Protein Chicken Bowl Recipe
Meet my Protein Chicken Bowl Recipe that contains exactly zero chicken because we’re classy vegan queens rescuing dinner and dignity.
I create this powerful bowl to keep you full and fabulous without begging your metabolism to behave like a confused roommate.

Protein Chicken Bowl Recipe
Ingredients
- 1 cup cooked chickpeas protein hero
- ½ cup cooked quinoa
- 1 cup mixed veggies bell peppers, carrots, beans
- 1 tablespoon olive oil
- 1 teaspoon soy sauce
- ½ teaspoon smoked paprika
- ½ teaspoon garlic powder
- ¼ teaspoon black pepper
- ¼ teaspoon salt
- 1 tablespoon lemon juice
- 1 tablespoon toasted sesame seeds
Instructions
- Heat a skillet over medium flame and drizzle 1 tablespoon olive oil.

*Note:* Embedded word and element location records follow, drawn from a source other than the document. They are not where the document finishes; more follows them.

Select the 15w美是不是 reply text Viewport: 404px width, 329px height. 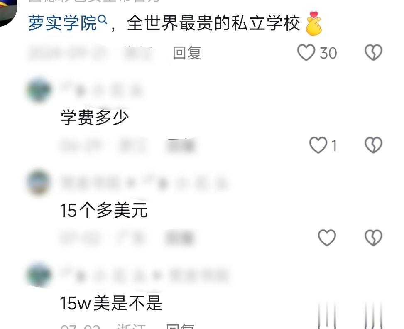coord(111,303)
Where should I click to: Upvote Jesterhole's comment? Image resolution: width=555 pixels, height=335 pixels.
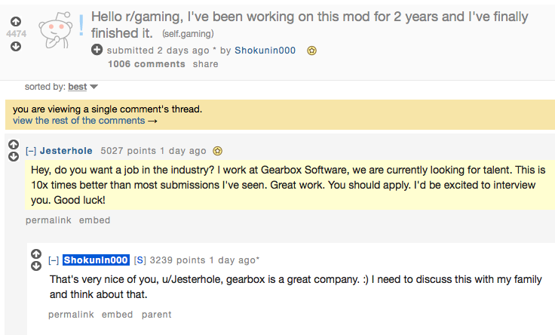(14, 144)
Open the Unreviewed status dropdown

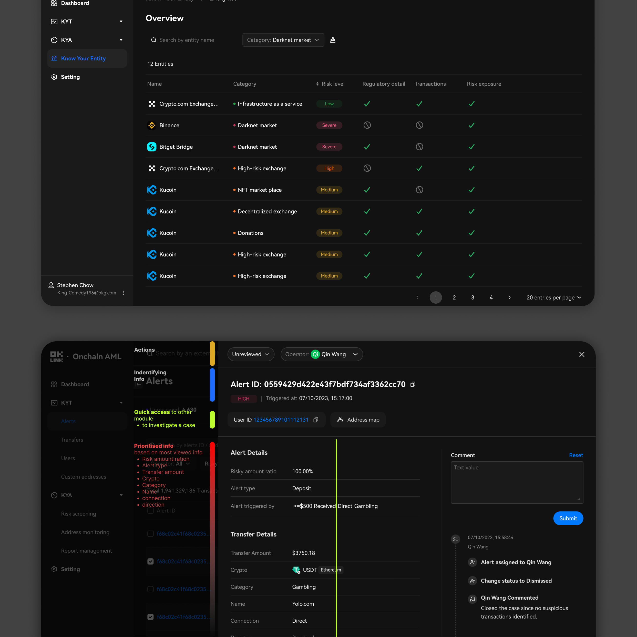coord(251,354)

- Add 1 cup mixed veggies and sauté for 4 minutes until lightly crisp.
- Stir in 1 cup cooked chickpeas and mix well.
- Season with ½ teaspoon smoked paprika, ½ teaspoon garlic powder, ¼ teaspoon black pepper, and ¼ teaspoon salt.
- Add ½ cup cooked quinoa and 1 teaspoon soy sauce.

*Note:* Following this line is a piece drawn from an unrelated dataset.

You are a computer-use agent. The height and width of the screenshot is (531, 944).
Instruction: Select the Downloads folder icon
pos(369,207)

- Toss everything until warm and fragrant.
- Finish with 1 tablespoon lemon juice and toasted sesame seeds.
- Serve hot in a bowl and enjoy your vegan “Protein Chicken Bowl” that contains absolutely no poultry drama.
Notes
Nutritional Values (Per Serving)
Calories: 310Total Fat: 9g
Saturated Fat: 1.1g
Carbohydrates: 45g
Fiber: 9g
Protein: 13g
Vitamins & Minerals (Per Serving, % Daily Value)
Vitamin A: 18%Vitamin C: 22%
Iron: 16%
Magnesium: 13%
Potassium: 11%
Additional Notes / Tips
- Add avocado slices for creamy richness without guilt.
- Swap quinoa with brown rice if you want more carbs and more emotional support.
- A dash of hot sauce elevates everything—especially your mood.